### WHAT IS NEEDED
Return the records verbatim.

### SUPPLIED RECORDS
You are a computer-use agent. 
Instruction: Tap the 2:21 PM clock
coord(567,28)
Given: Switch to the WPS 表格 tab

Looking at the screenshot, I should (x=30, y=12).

### RESULT OF THIS TASK
You are a computer-use agent. 
Instruction: Tap the 2:21 PM clock
coord(567,28)
Given: Switch to the WPS 表格 tab

Looking at the screenshot, I should (x=30, y=12).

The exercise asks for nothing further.